-------- RECORDS FOR THE TASK

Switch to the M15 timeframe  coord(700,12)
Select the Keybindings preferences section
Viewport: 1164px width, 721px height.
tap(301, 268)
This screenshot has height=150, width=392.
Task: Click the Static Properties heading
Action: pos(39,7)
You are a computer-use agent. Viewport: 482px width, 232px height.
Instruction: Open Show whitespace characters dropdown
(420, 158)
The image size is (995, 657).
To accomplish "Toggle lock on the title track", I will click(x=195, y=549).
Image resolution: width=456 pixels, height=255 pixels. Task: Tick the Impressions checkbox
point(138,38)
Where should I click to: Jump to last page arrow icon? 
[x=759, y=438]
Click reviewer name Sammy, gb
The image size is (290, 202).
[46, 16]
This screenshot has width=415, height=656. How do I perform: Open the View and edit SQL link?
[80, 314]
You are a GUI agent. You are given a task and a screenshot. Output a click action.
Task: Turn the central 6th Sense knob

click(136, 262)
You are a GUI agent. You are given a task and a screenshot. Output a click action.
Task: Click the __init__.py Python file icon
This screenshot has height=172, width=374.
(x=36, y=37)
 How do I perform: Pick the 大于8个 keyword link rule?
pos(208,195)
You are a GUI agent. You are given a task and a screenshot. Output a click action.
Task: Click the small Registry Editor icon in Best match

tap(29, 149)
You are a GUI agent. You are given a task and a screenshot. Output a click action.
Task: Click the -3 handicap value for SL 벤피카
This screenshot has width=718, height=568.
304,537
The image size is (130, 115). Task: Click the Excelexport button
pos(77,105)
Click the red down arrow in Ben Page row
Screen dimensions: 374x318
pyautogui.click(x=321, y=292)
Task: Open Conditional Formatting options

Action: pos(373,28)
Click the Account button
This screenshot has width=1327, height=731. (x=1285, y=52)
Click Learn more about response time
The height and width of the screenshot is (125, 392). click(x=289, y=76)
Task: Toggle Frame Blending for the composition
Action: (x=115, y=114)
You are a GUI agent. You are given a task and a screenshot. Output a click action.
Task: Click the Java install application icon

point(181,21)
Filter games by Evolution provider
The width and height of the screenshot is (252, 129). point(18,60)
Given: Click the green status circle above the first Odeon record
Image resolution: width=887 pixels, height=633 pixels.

----------------

OBJECTIVE |
Copy the listing above line for line, without changing anything.

EXERCISE ANSWER |
Switch to the M15 timeframe  coord(700,12)
Select the Keybindings preferences section
Viewport: 1164px width, 721px height.
tap(301, 268)
This screenshot has height=150, width=392.
Task: Click the Static Properties heading
Action: pos(39,7)
You are a computer-use agent. Viewport: 482px width, 232px height.
Instruction: Open Show whitespace characters dropdown
(420, 158)
The image size is (995, 657).
To accomplish "Toggle lock on the title track", I will click(x=195, y=549).
Image resolution: width=456 pixels, height=255 pixels. Task: Tick the Impressions checkbox
point(138,38)
Where should I click to: Jump to last page arrow icon? 
[x=759, y=438]
Click reviewer name Sammy, gb
The image size is (290, 202).
[46, 16]
This screenshot has width=415, height=656. How do I perform: Open the View and edit SQL link?
[80, 314]
You are a GUI agent. You are given a task and a screenshot. Output a click action.
Task: Turn the central 6th Sense knob

click(136, 262)
You are a GUI agent. You are given a task and a screenshot. Output a click action.
Task: Click the __init__.py Python file icon
This screenshot has height=172, width=374.
(x=36, y=37)
 How do I perform: Pick the 大于8个 keyword link rule?
pos(208,195)
You are a GUI agent. You are given a task and a screenshot. Output a click action.
Task: Click the small Registry Editor icon in Best match

tap(29, 149)
You are a GUI agent. You are given a task and a screenshot. Output a click action.
Task: Click the -3 handicap value for SL 벤피카
This screenshot has width=718, height=568.
304,537
The image size is (130, 115). Task: Click the Excelexport button
pos(77,105)
Click the red down arrow in Ben Page row
Screen dimensions: 374x318
pyautogui.click(x=321, y=292)
Task: Open Conditional Formatting options

Action: pos(373,28)
Click the Account button
This screenshot has width=1327, height=731. (x=1285, y=52)
Click Learn more about response time
The height and width of the screenshot is (125, 392). click(x=289, y=76)
Task: Toggle Frame Blending for the composition
Action: (x=115, y=114)
You are a GUI agent. You are given a task and a screenshot. Output a click action.
Task: Click the Java install application icon

point(181,21)
Filter games by Evolution provider
The width and height of the screenshot is (252, 129). point(18,60)
Given: Click the green status circle above the first Odeon record
Image resolution: width=887 pixels, height=633 pixels.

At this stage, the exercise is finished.